Praxisbericht: Wie die Neues Wohnen im Kiez GmbH ihre Arbeit in der Jugendhilfe neu organisiert hat
Die Neues Wohnen im Kiez GmbH hat Kilanka im laufenden Betrieb eingeführt. Der folgende Bericht fasst die Erfahrungen aus der Einführung und dem Arbeitsalltag zusammen.
Ausgangssituation: Verteilte Ablagen, eingeschränkte Nutzbarkeit
Viele Träger der Jugendhilfe kennen das Problem: Dokumentationen, Hilfepläne und abrechnungsrelevante Unterlagen liegen an unterschiedlichen Orten, während das zentrale System nur von der Verwaltung genutzt wird.
So war es auch bei der Neues Wohnen im Kiez GmbH. Das eingesetzte System wurde ausschließlich im Verwaltungsbereich genutzt. Hilfepläne, Dokumentationen und Kostenübernahmen waren an verschiedenen Orten und Systemen digital abgelegt. Für die Fachkräfte in der ambulanten, teilstationären und stationären Arbeit war eine durchgängige Nutzbarkeit damit nicht gewährleistet.
Gesucht wurde eine Lösung, die Verwaltung, Dokumentation, einschließlich therapeutischer Inhalte, und Abrechnung in einem System vereint, dabei einfach zu bedienen ist und die Anforderungen an Datenschutz und Aufbewahrungsfristen zuverlässig abbildet.
Entscheidung und Einführung: Vollständiges System statt Teillösungen
Im Auswahlprozess wurden verschiedene Lösungen geprüft. Ausschlaggebend für Kilanka war, dass die Software alle benötigten Bereiche vollständig abbildet und ohne zusätzliche Anpassungen produktiv eingesetzt werden kann.
„Wir haben ein Programm gesucht, das sowohl die administrative Seite als auch Dokumentationspflichten und therapeutische Dokumentation abbilden kann, bessere Auswertungen liefert und dabei einfach, übersichtlich und leicht zu bedienen ist."

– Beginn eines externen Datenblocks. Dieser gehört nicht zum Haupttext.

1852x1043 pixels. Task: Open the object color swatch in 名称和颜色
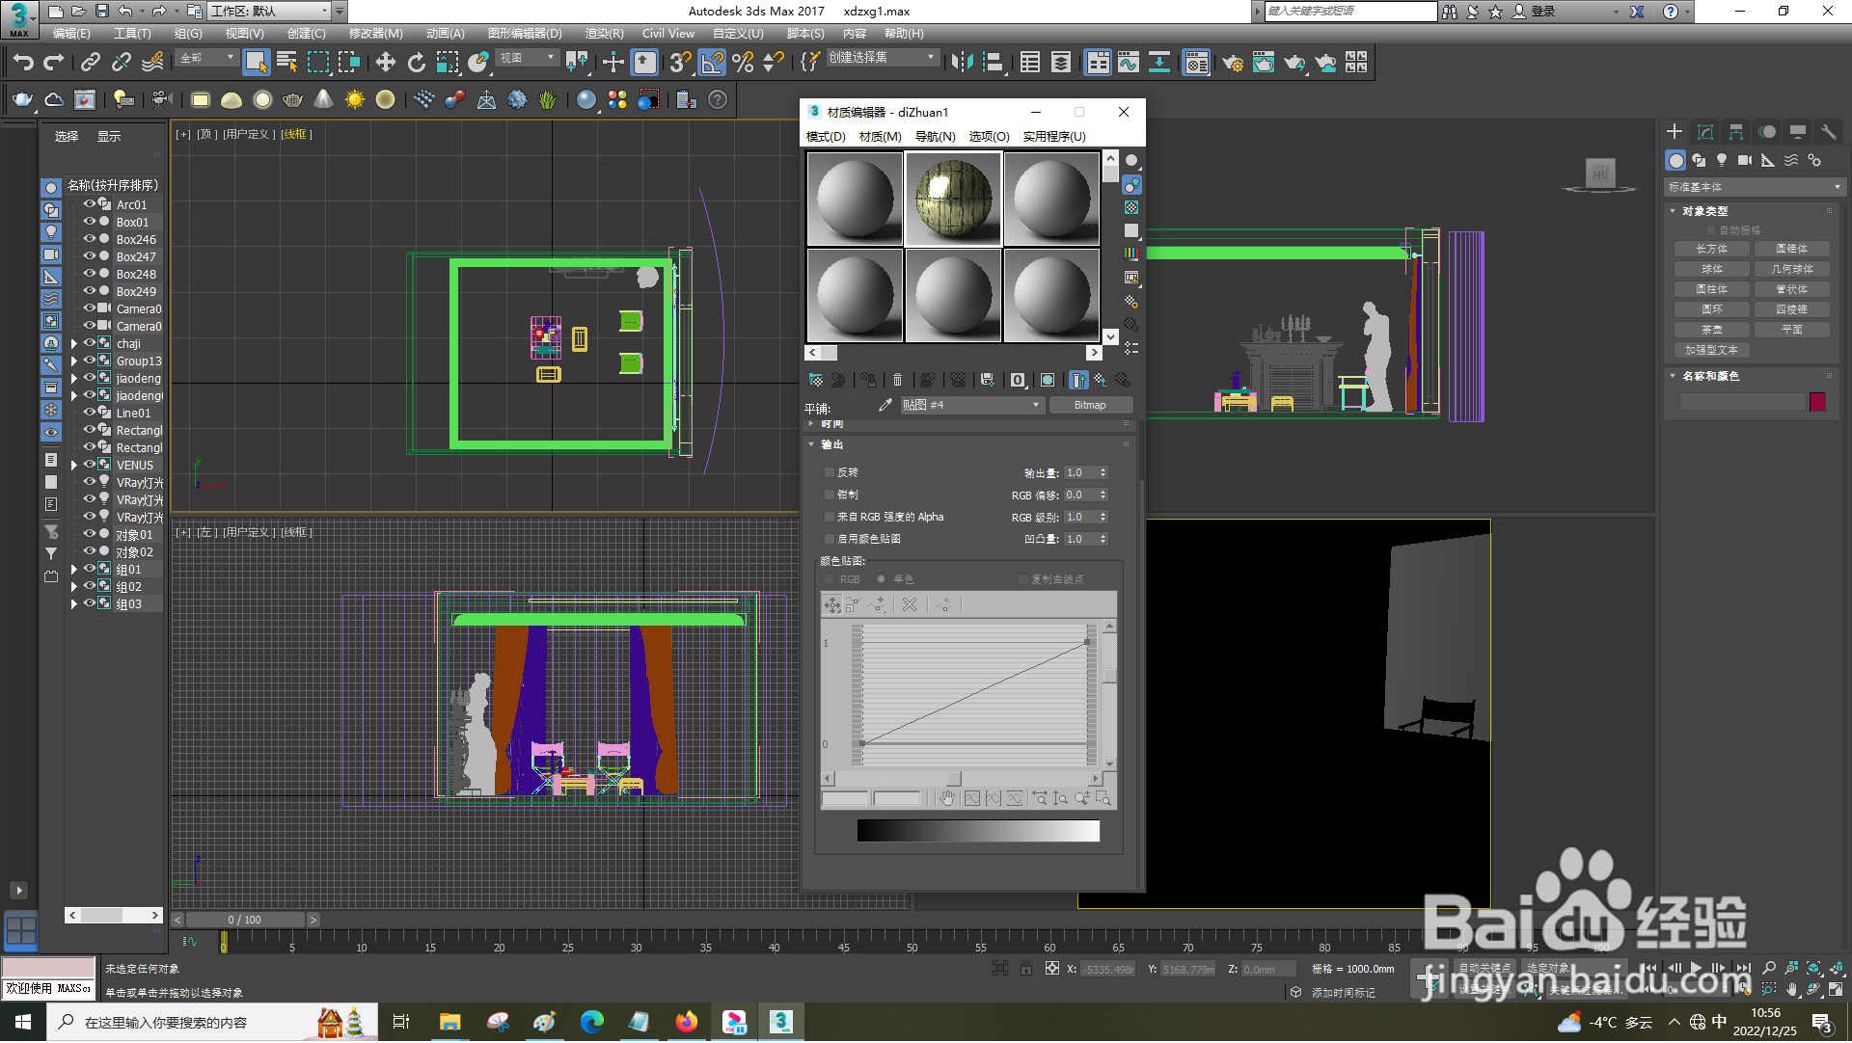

Die Einführung erfolgte im laufenden Betrieb mit rund 125 Mitarbeitenden und etwa 250 Klienten an 17 Standorten. Eine zentrale Herausforderung war die parallele Nutzung des Altsystems, um Datenverluste zu vermeiden. Gleichzeitig mussten rund 60 Mitarbeitende (Leitungen und Multiplikatoren, also diejenigen Mitarbeiter, die ihr Wissen später im Betrieb weitergeben sollen) innerhalb von zwei Wochen geschult werden, ergänzt durch regelmäßige Feedbackrunden im weiteren Verlauf.
Im Prozess der Umstellung konnten Rückfragen in der Regel kurzfristig geklärt werden:
„Vom Erstkontakt bis zum Einsatz war die Begleitung durch Kilanka lückenlos positiv. Wenn es Fragen gab, haben wir immer sehr zeitnah Möglichkeiten zum Austausch über Zoom oder Mail gefunden. Besonders hervorzuheben sind die schnellen Terminfindungen, Problemlösungen und Rückmeldungen."
Einzelne Aspekte, wie eine nicht immer tagesaktuelle Testumgebung, wurden kritisch gesehen, konnten aber im Gesamtprozess eingeordnet werden.
Ergebnisse im Alltag: Zentrale Verfügbarkeit, weniger Übergaben
Mit der Einführung von Kilanka sind alle relevanten Informationen (von der Dokumentation über Hilfepläne bis hin zu abrechnungsrelevanten Daten) nun zentral verfügbar und von jedem Standort aus abrufbar. Insbesondere die Dokumentation wird dadurch im Betrieb der Neues Wohnen im Kiez GmbH vereinfacht und beschleunigt.
Besonders sichtbar wird der Unterschied in Vertretungssituationen:
„Kolleg*innen müssen keine langen Übergaben in Abwesenheiten machen, da in Kilanka sowohl Dokumentationen als auch alle notwendigen Unterlagen und Daten eingepflegt sind."
Gleichzeitig haben sich interne Prozesse verändert. Mitarbeitende übernehmen heute stärker Verantwortung für die Pflege und Prüfung abrechnungsrelevanter Daten, etwa bei der Prüfung eingehender Kostenübernahmen. Auch die Anforderungen der Kostenträger im Bereich Abrechnung und Leistungsnachweise können vollständig über das System abgebildet werden.
Für einen Träger mit 17 Standorten, unterschiedlichen Angebotsformen und entsprechend heterogenen Anforderungen war das Ziel klar: ein System für alle. Durch die Umstellung zu Kilanka ist dies nun Alltag geworden.